**RECORDED INFORMATION:**
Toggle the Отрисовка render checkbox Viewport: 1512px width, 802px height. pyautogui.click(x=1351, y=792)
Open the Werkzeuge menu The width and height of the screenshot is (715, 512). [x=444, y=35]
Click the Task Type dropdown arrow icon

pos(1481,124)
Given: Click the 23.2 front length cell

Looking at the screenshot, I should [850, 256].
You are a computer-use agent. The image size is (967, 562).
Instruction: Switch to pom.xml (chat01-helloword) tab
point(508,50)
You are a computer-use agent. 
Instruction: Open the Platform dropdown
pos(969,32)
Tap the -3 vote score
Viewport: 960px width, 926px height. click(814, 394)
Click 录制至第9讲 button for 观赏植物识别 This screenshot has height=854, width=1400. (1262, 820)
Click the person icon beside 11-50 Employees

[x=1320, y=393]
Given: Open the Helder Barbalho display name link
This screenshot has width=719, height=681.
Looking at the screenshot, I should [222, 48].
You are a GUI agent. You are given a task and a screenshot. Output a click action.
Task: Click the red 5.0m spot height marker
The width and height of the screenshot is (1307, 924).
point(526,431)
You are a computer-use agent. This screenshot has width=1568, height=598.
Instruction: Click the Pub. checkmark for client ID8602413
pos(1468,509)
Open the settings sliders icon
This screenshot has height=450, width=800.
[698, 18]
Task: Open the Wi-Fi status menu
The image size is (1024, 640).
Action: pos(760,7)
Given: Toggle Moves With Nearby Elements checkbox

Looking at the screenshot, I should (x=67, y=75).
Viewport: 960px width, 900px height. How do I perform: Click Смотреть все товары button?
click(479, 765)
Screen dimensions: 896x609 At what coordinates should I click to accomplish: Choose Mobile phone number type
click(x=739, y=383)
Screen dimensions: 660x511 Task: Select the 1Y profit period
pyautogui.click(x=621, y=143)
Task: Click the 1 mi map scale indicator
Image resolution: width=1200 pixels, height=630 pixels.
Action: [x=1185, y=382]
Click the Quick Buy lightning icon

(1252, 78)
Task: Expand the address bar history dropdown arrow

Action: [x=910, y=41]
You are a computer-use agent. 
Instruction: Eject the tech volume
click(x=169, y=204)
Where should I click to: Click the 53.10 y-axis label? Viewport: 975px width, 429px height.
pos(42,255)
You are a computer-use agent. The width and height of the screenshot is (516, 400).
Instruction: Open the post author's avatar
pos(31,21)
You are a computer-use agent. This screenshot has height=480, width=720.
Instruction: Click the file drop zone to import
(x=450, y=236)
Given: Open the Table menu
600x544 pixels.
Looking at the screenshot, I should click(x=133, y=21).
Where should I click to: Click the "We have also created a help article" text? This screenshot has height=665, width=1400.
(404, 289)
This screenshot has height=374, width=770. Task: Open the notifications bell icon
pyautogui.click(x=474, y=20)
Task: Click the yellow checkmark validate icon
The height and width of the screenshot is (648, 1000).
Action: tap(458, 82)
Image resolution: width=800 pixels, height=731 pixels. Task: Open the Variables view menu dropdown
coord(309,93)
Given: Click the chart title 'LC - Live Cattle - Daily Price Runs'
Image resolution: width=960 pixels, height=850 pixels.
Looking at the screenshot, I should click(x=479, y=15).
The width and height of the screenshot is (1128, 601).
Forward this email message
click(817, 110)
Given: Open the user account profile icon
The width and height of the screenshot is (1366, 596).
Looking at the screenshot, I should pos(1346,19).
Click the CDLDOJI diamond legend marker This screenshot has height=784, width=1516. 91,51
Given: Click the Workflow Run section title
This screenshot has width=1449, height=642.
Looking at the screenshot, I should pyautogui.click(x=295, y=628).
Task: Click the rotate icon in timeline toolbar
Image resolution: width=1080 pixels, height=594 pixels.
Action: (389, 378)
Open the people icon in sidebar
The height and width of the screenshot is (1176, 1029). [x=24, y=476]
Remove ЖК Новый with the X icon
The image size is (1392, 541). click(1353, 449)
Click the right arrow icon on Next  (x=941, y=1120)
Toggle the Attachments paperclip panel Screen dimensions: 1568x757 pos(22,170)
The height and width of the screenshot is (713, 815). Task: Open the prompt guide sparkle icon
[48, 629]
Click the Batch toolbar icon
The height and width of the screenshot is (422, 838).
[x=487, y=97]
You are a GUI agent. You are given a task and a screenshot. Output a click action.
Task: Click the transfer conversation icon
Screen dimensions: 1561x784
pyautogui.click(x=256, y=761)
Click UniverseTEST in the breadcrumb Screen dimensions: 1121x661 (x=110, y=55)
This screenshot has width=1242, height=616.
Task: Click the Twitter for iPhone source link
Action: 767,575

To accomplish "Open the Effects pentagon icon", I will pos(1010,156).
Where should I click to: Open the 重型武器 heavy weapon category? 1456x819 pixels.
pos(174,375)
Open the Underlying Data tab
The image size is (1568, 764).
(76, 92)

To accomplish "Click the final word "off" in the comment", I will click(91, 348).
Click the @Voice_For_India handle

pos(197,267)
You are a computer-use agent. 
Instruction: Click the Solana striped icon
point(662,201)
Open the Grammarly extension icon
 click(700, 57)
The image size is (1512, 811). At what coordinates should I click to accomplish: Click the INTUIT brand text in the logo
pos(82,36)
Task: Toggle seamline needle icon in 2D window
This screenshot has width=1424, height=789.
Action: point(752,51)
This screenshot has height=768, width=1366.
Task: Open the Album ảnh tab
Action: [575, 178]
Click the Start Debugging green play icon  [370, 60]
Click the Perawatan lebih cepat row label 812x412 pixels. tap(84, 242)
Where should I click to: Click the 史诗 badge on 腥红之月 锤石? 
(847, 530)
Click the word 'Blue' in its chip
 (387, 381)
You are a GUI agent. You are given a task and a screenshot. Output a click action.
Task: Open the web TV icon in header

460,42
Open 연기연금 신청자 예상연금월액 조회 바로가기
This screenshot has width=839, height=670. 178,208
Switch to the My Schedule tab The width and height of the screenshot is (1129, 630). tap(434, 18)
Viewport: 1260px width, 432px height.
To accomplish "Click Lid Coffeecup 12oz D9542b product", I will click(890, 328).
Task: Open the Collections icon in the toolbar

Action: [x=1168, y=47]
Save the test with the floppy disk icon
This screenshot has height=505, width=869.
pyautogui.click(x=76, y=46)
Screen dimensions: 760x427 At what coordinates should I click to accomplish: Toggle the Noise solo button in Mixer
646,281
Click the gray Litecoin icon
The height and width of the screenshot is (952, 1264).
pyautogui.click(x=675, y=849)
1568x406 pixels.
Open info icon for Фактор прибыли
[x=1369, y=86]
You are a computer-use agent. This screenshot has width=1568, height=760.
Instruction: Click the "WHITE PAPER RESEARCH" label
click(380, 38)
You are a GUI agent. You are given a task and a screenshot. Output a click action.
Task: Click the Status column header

**WORK ORDER:**
The lines above that hold "will" are the result; show every one of them.

**WRITTEN ANSWER:**
To accomplish "Open the Effects pentagon icon", I will pos(1010,156).
To accomplish "Click the final word "off" in the comment", I will click(91, 348).
To accomplish "Click Lid Coffeecup 12oz D9542b product", I will click(890, 328).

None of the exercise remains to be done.